Exercise directions – From the entries below, tally the lines with "agent" in them and reply with that figure only.

Stored items –
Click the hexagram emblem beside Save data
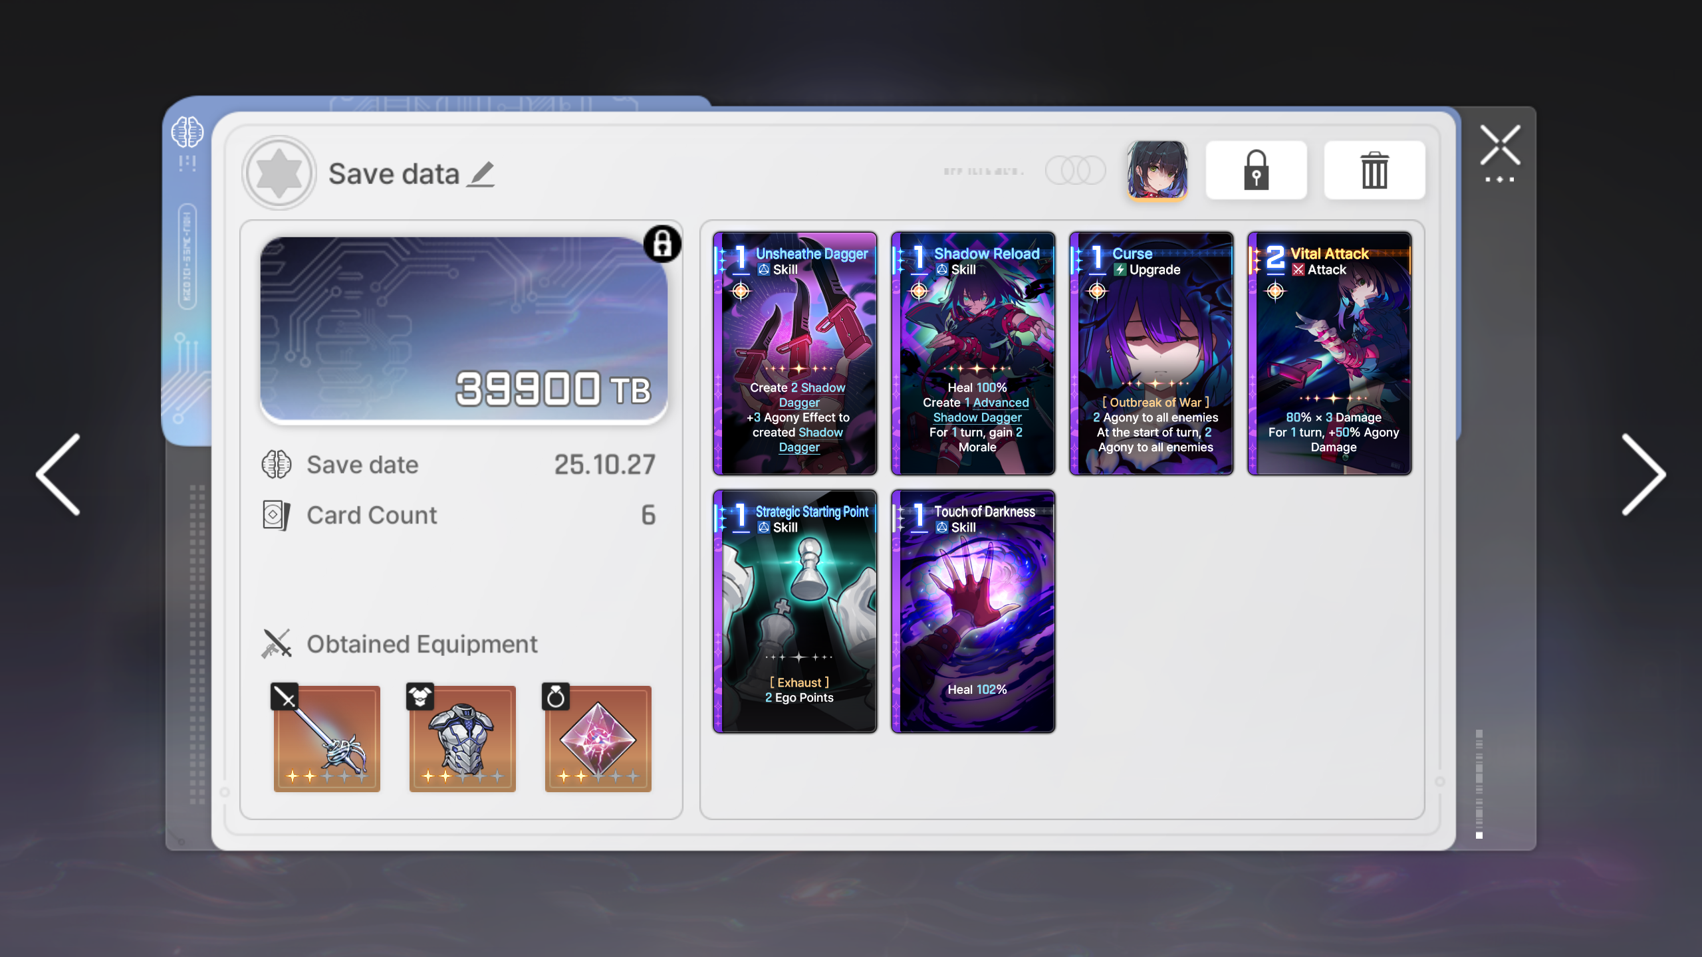(x=279, y=173)
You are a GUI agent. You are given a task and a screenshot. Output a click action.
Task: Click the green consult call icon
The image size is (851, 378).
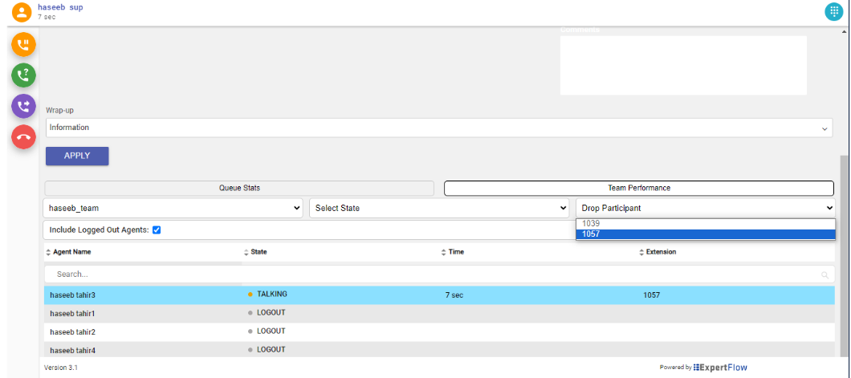click(x=23, y=75)
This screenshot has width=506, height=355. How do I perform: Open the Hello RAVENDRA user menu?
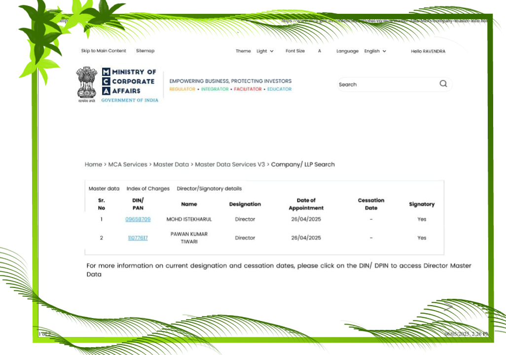(x=428, y=51)
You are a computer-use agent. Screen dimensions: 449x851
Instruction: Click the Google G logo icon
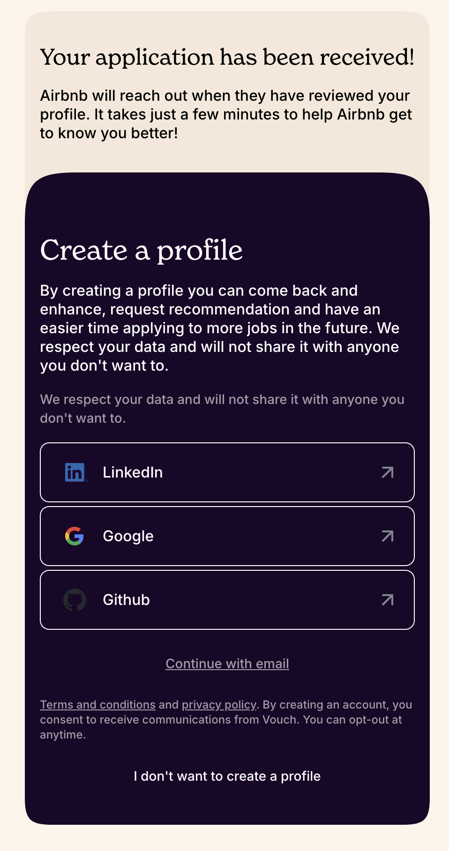(x=75, y=536)
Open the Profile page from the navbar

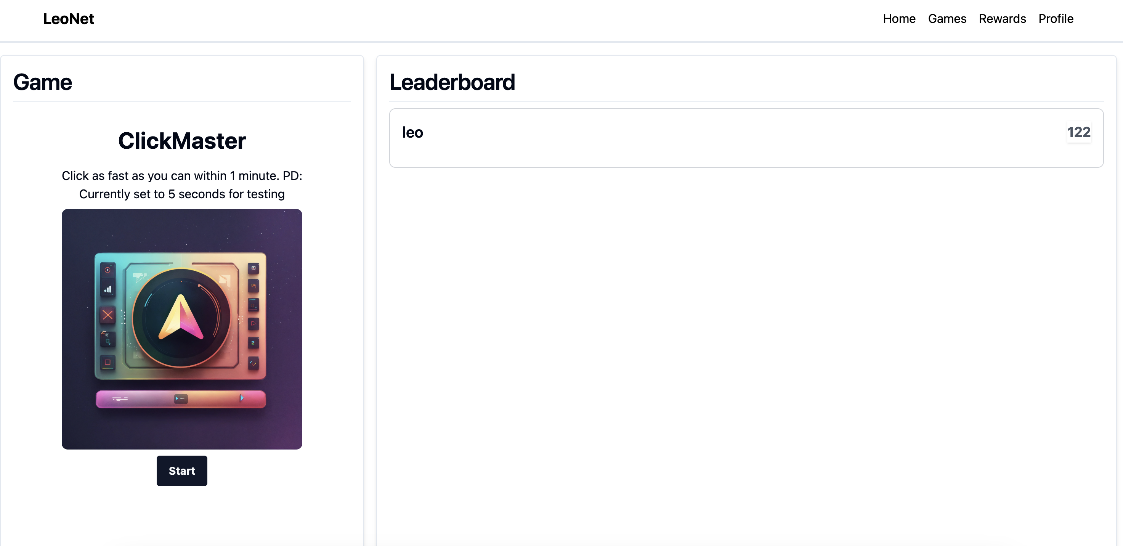click(x=1055, y=19)
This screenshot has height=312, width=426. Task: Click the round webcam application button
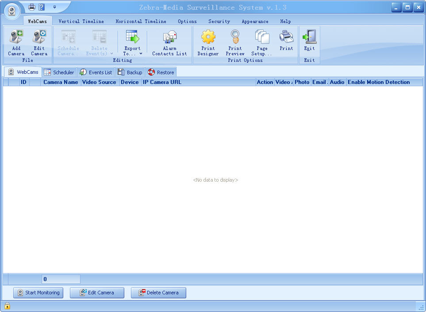(x=12, y=11)
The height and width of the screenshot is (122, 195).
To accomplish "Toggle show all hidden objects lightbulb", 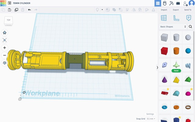I will point(98,10).
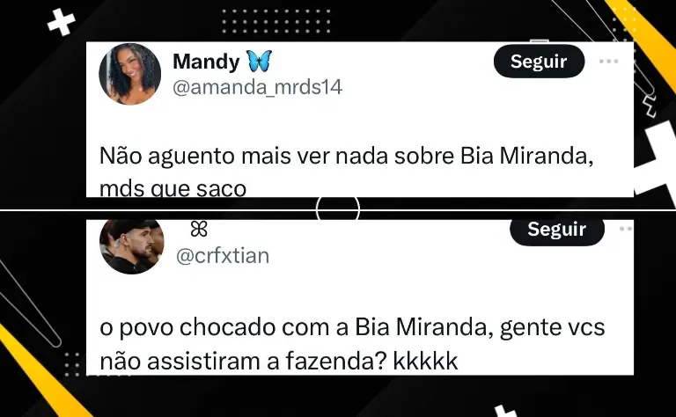
Task: Click the blue butterfly emoji next to Mandy
Action: (259, 62)
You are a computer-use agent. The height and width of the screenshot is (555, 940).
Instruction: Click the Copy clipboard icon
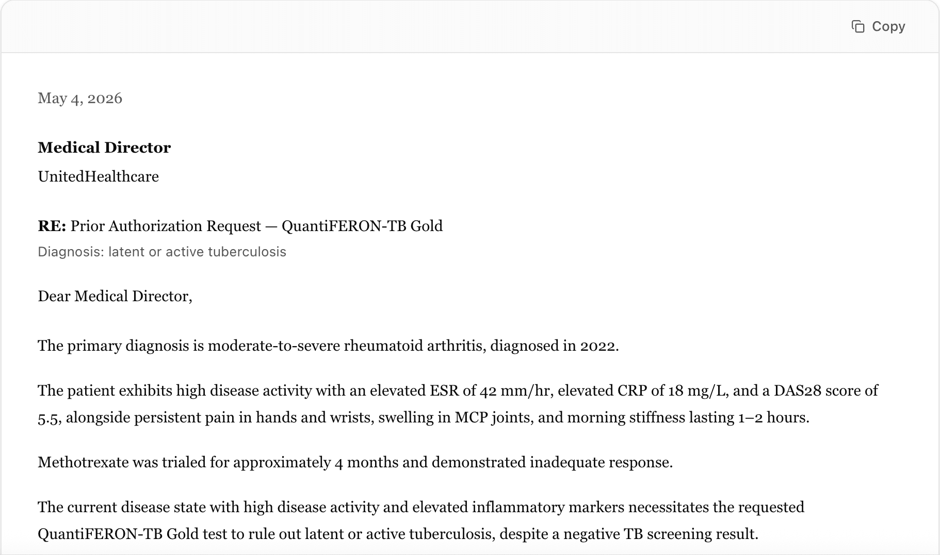[x=858, y=26]
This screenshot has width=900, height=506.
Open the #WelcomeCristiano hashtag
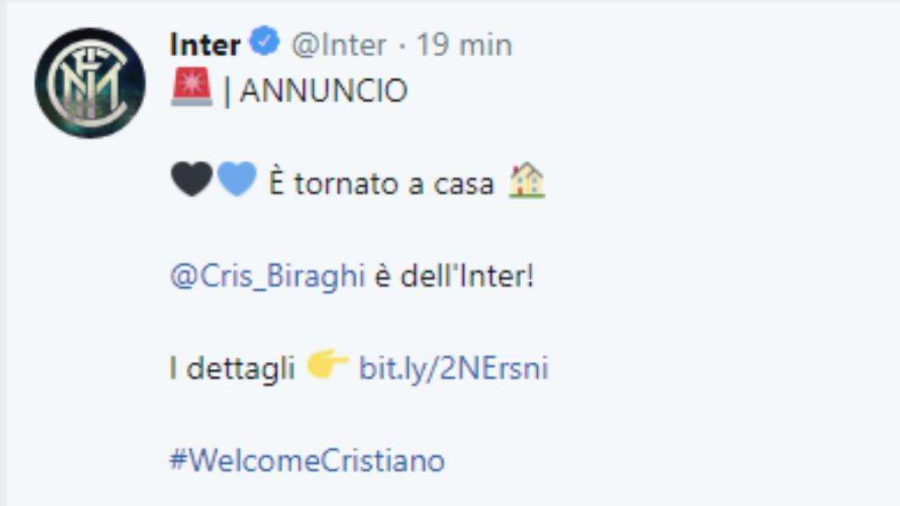307,460
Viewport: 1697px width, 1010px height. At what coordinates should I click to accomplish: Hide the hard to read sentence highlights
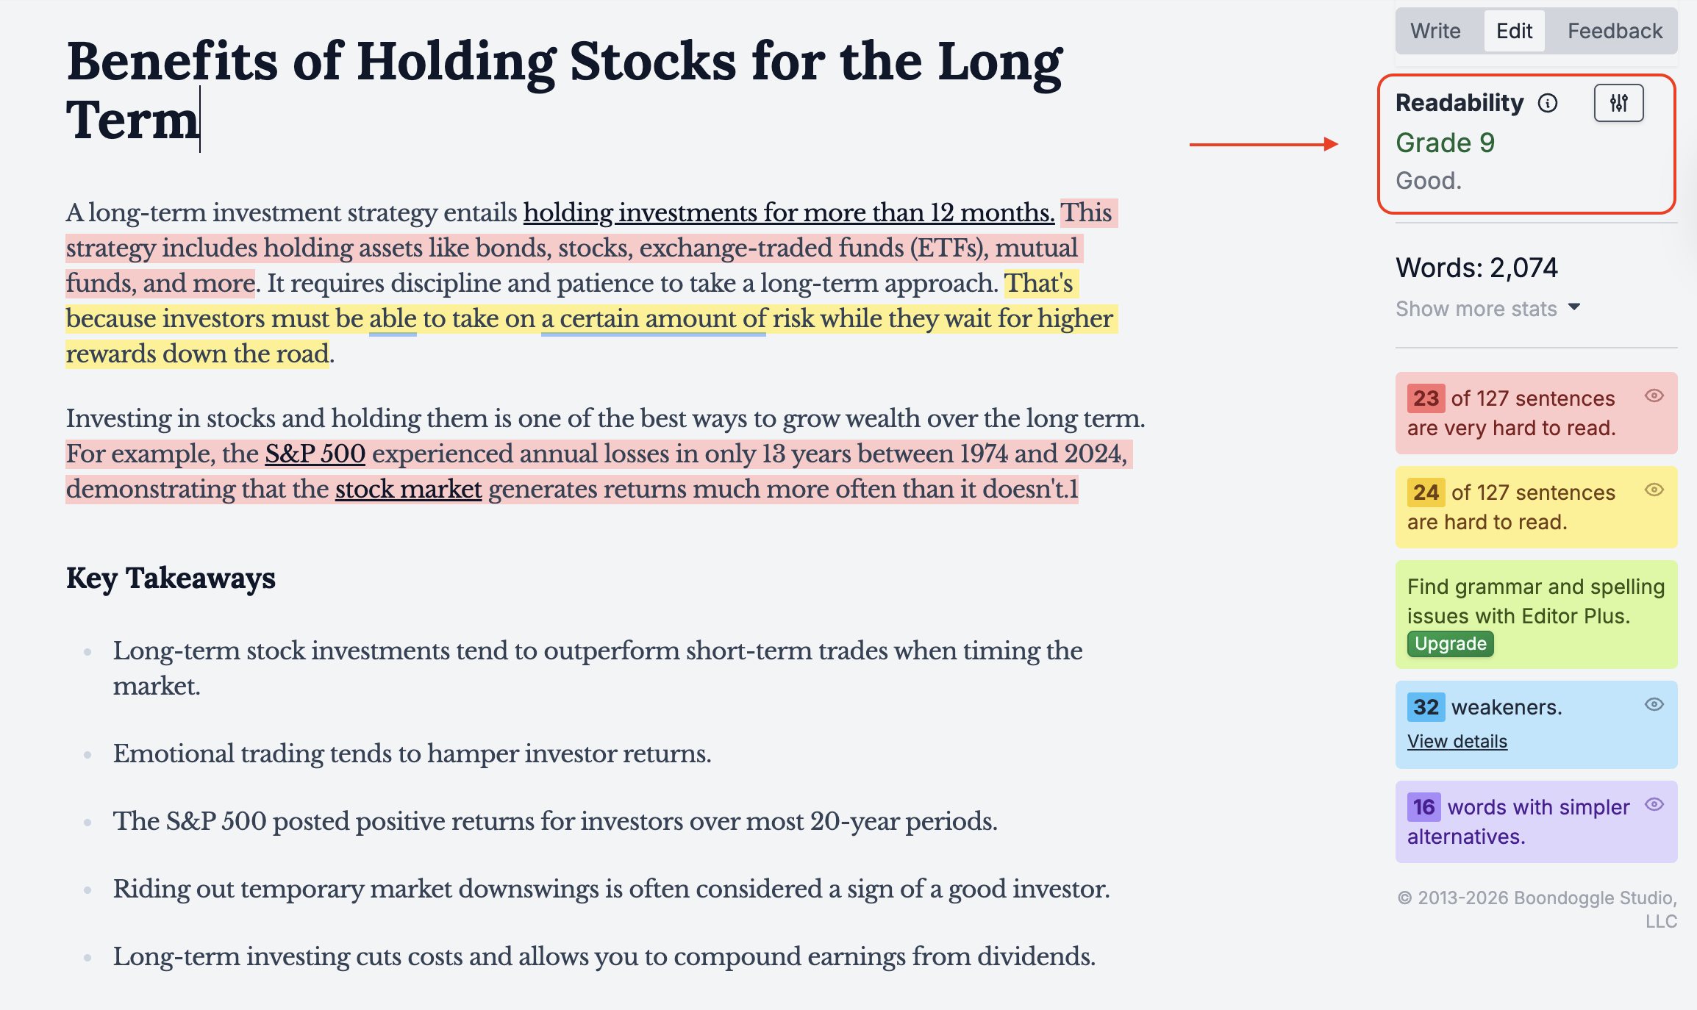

Solution for this task – 3